* _YOUR GOAL_:
Write out the passage from the essay on hiring creative people, from "While there are" up to and including "college and beyond.", with its wording unchanged.

* _DOCUMENT EXCERPT_:
....

Involved
Adaptability seems to be the buzzword for dealing with our current environment. How will companies and people adapt to survive the next business cycle?
While there are many answers to that question, may I offer one way of looking at it. Look to hire creative people. More specifically, look to hire people who were involved in artistic clubs while they were in college and beyond.
I have been involved with the arts in Southern California for many years. In 2006, at the age of sixteen, I attended a summer camp sponsored by the UCLA School of Theater, Film and Television. To call it in arts camp was an understatement; you could sign up for workshops in musical theater, camera acting, screenwriting and dance—to name a few. The majority of the staff that ran these workshops were all working artists in some way. Either they were staff writers on a television show, graduate students in playwriting, working dancers for music videos, character actors from television shows and classical theater companies, and cast members from the original Broadway cast of A Chorus Line. I attended the camp for a month apiece over two summers. A year later, many of my friends were accepted to the UCLA Theater School, and my habit of supporting them and their friends led to my intense involvement with the arts in LA. Not only that, but they are the reason that I became a Bruin myself. During my time on campus, I fostered many connections with both the theater department and student-run arts organizations, and I still maintain many of those connections. My fascination with the arts was with me until my very last class, when I wrote my senior thesis on metis, the ancient Greek personification of ingenuity and creativity.

....

* _MATERIAL SHOWN_:

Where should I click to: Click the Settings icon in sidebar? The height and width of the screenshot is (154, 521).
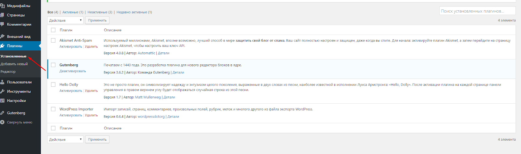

....

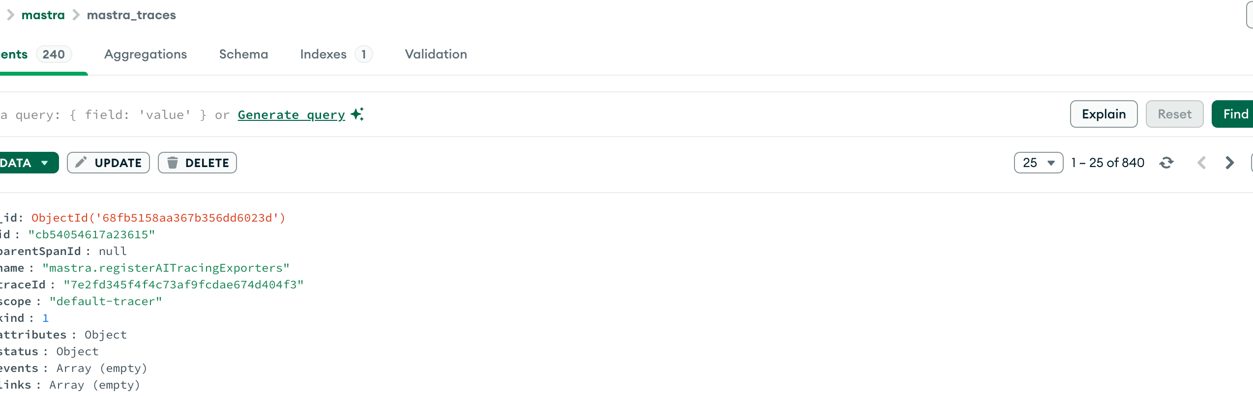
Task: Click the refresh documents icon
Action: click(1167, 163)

....

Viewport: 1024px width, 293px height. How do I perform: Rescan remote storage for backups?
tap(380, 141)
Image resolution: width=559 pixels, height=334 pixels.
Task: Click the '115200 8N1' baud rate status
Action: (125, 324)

....

* _EXERCISE RESPONSE_:
While there are many answers to that question, may I offer one way of looking at it. Look to hire creative people. More specifically, look to hire people who were involved in artistic clubs while they were in college and beyond.